La voz y la llamada
Para espantar a la soledad me dio por llamar por teléfono a empresas y gobiernos. Aquellas voces con acento robótico me hacían compañía y, además, me grababan
Como no tenía nada que hacer, un día llamé a la Seguridad Social y así, entre pulsar números en el teclado y escuchar a las ... voces que me hablaban con acento robótico, se me fue pasando tan ricamente la tarde. La idea me la había dado la Engrazi, la del segundo derecha. Una sobremesa le dio por llamar a Osakidetza en vez de ver el Sálvame, y con las canciones tan bonitas que le ponían y la señora que de vez en cuando le decía que en breves instantes le harían caso, se le volaron felices las horas con la esperanza de ser atendida en el momento más inesperado. Era una forma como cualquier otra de ahuyentar la soledad.
Probé y me gustó tanto que acabé aficionándome a lo de las llamadas. Después de comer encendía la estufa de butano de la sala, me sentaba en el sillón, me echaba la toquilla de mi difunta Juana sobre los hombros y llamaba a la Seguridad Social. En días de lluvia, mientras la penumbra iba adueñándose de la estancia y de mi alma, me sentía acompañado por el señor y la señora que me revelaban por turnos las oportunidades que ofrecía el número uno, las puertas que abría el dos, las promesas del tres o los misterios del cuatro. Todos los números tenían su razón de ser y llevaban a algún lugar desconocido donde aguardaban voces nuevas que me guiaban como rastreadores por las junglas intrincadas de la burocracia. Y no solo eso, sino que, para hacer la experiencia aún más emocionante, lo grababan todo.
«Después de comer encendía la estufa, me sentaba en el sillón y llamaba a la Seguridad Social»
Con el paso de los meses la Seguridad Social se me hizo pequeña y comencé a llamar a Osakidetza, a las telefónicas, a los bancos, a Iberdrola y hasta al Ministerio de Hacienda. Poco después di el salto y empecé a ponerme en contacto con empresas y gobiernos de todo el mundo. En cuanto alguien me contestaba me ponía a charlar con él. Le preguntaba por su trabajo y le contaba lo de mi pobre Juana, que tan pronto y tan solo me dejó. Algunos colgaban airados, pero otros se me sinceraban y me hablaban de sus afanes y desvelos, de sus hijos, de lo que querían hacer en la vida y de los sueños que no habían logrado cumplir, que eran casi todos.
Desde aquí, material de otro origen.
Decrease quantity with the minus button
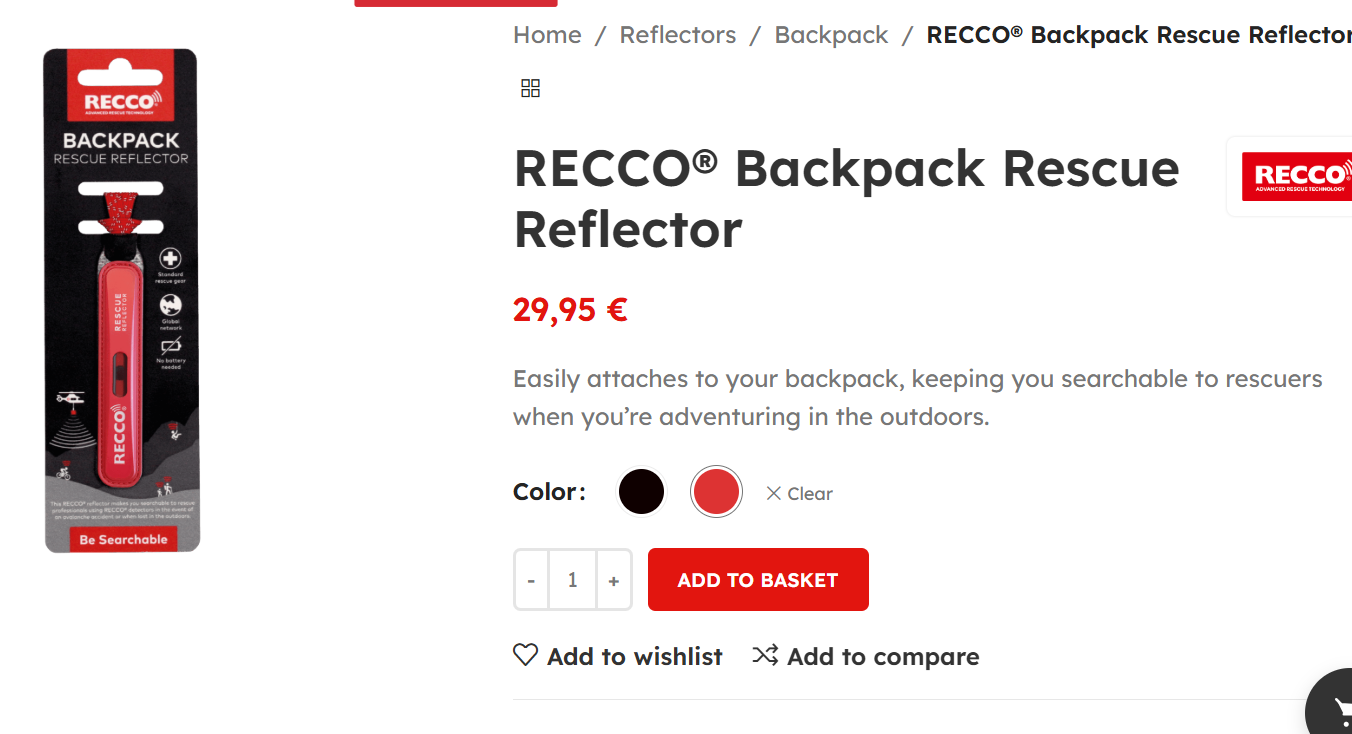 [x=531, y=580]
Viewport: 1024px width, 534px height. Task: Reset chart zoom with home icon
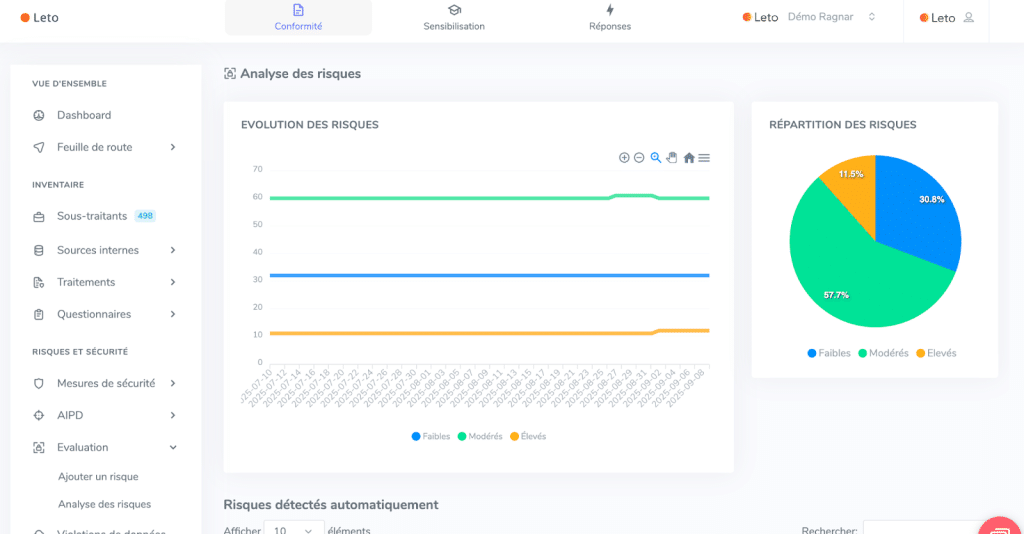tap(689, 158)

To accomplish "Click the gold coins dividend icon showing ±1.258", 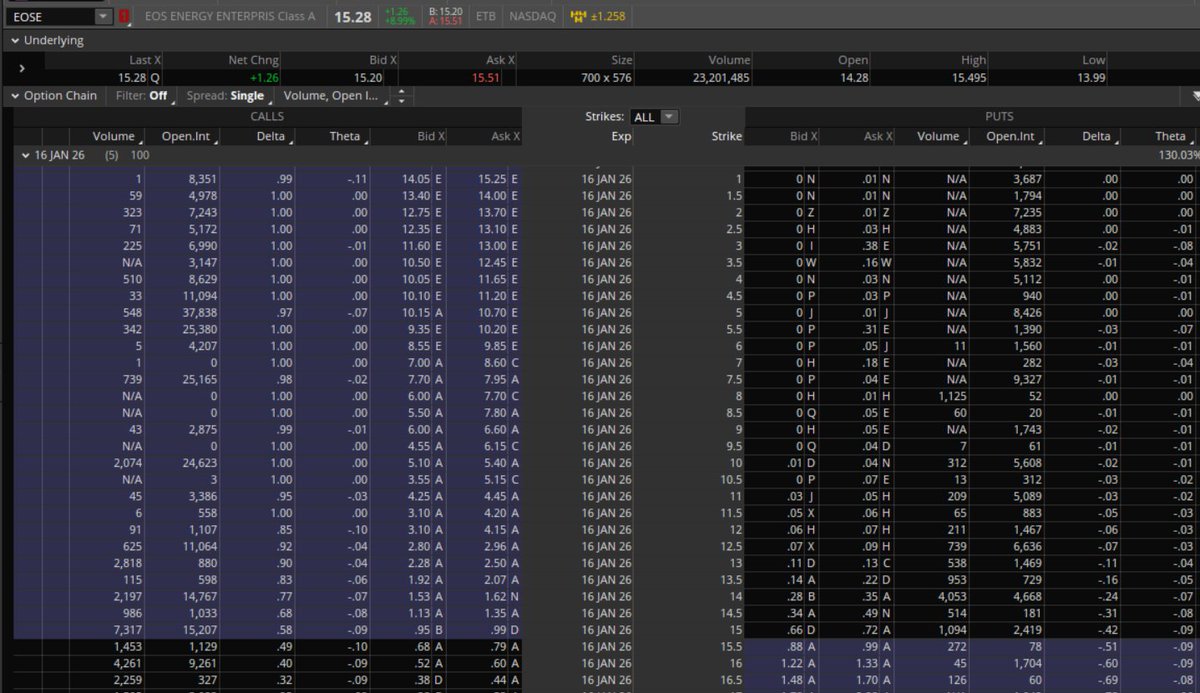I will tap(588, 16).
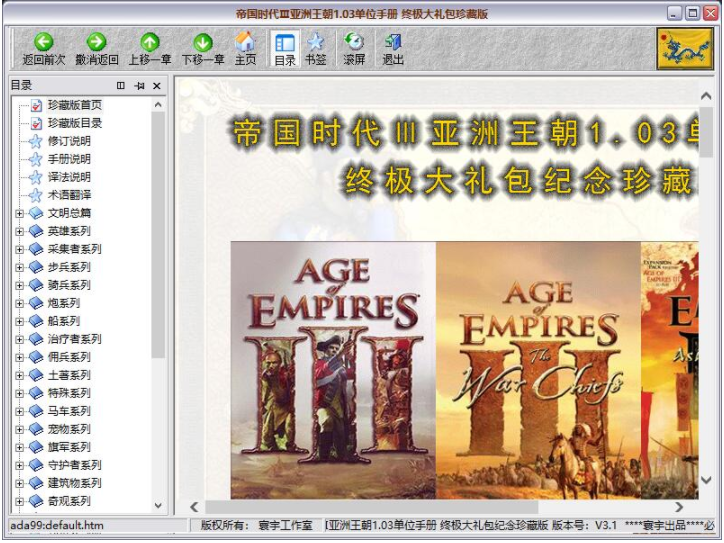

Hasta una tal Mary Jane, de la oficina municipal de impuestos de Tucson, creo que era, se me echó a llorar de la emoción. Y eso que no me entendía.
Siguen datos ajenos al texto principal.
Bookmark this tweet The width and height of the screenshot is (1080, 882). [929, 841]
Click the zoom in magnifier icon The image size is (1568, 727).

«¿Qué ocurriría si todas las voces recobraran su libertad y sonaran como una sola?»
Yo me preguntaba qué sería de aquellas palabras, dónde acabarían, qué iba a ser de ellas. Alguien me dijo que borraban las grabaciones, pero eso no me lo creo. Tienen que estar en algún lugar. Estoy convencido de que en alguna parte hay un almacén repleto de estanterías donde, custodiadas por hombres con batas blancas, reposan nuestras voces a la espera de volver a la vida. Yo imagino que será un silo subterráneo protegido por soldados de las fuerzas especiales y grandes puertas acorazadas. Una fortaleza donde nadie puede entrar y de donde nada puede salir porque, ¿qué ocurriría si todas las voces recobraran su libertad y sonaran como una sola?
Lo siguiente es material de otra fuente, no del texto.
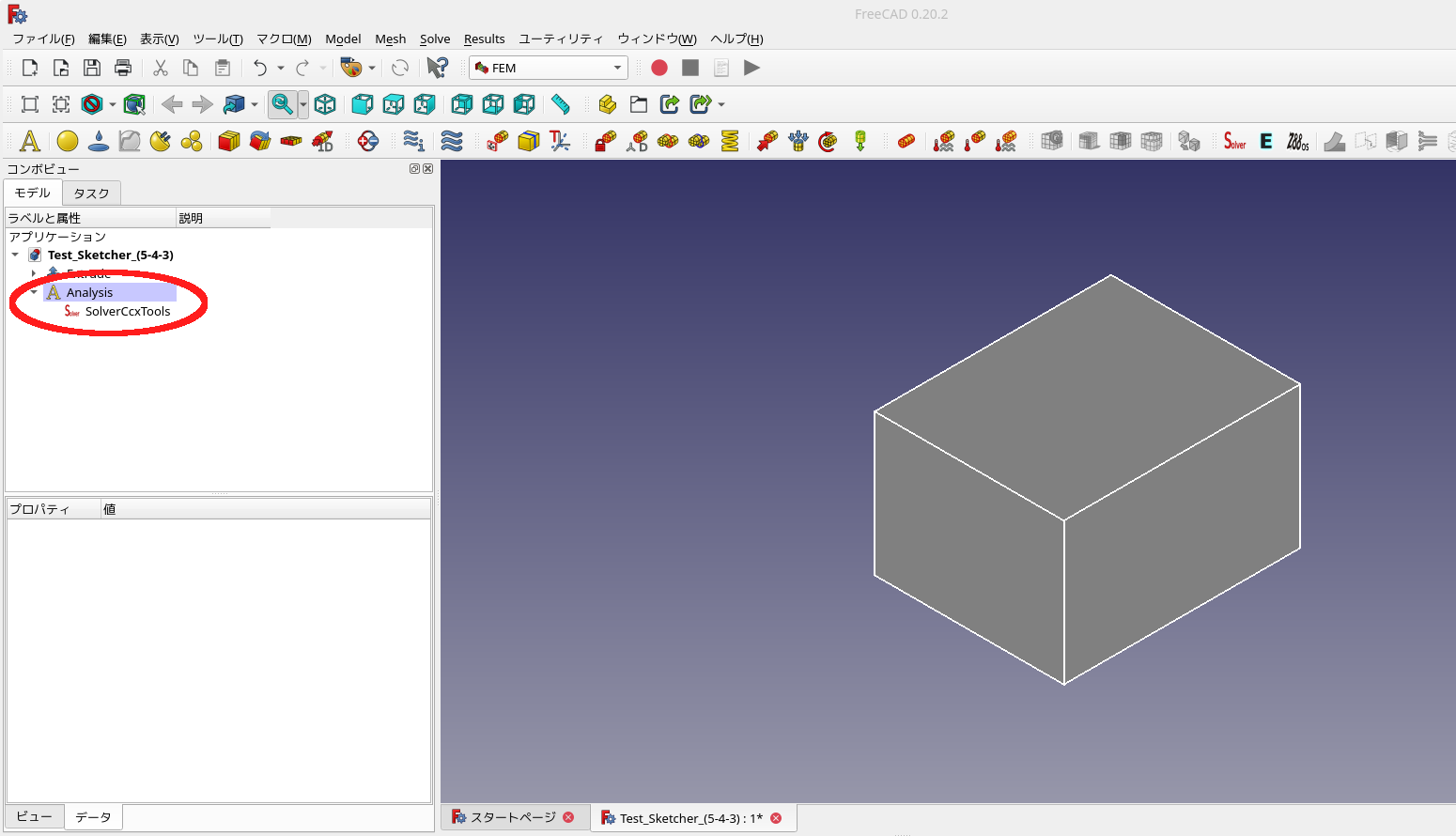Create a new FEM analysis container
Image resolution: width=1456 pixels, height=836 pixels.
(x=29, y=141)
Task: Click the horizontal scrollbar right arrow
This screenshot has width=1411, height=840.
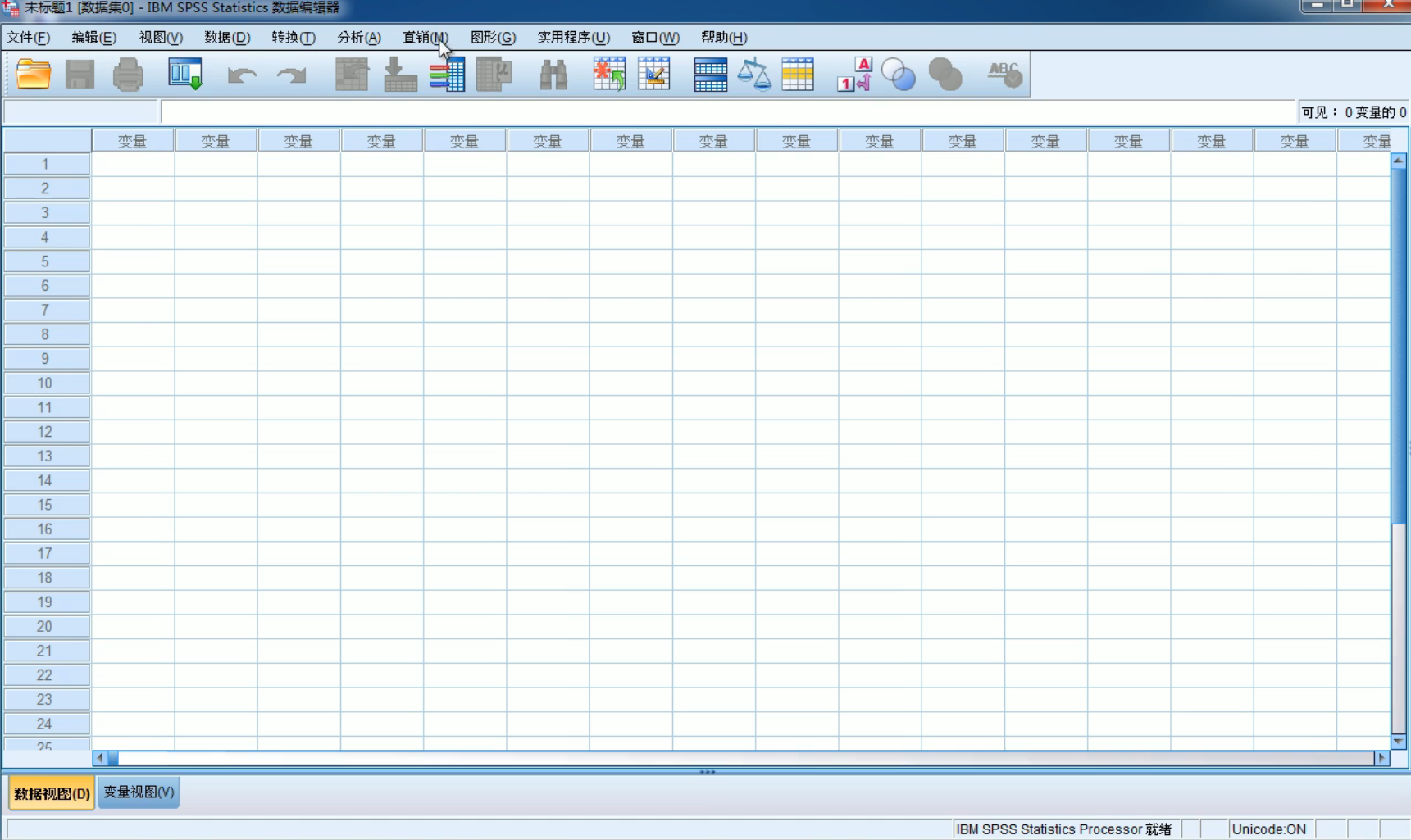Action: point(1382,758)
Esta tarde he llamado a la Seguridad Social. Me ha contestado el señor de siempre y luego he pulsado un número al azar, el dos, el del informe de vida laboral u otros informes. Ha salido una señora que daba instrucciones en un tono vagamente familiar. 'No puede ser', he pensado. Para cuando he querido reaccionar ya había callado y he tenido que volver a llamar para darle de nuevo al dos. Sí, allí estaba ella, mi Juana, que me hablaba después de tanto tiempo. «¿Eres tú?», le he preguntado. «Todas las líneas están ocupadas», me ha respondido. Y me ha parecido que le temblaba la voz.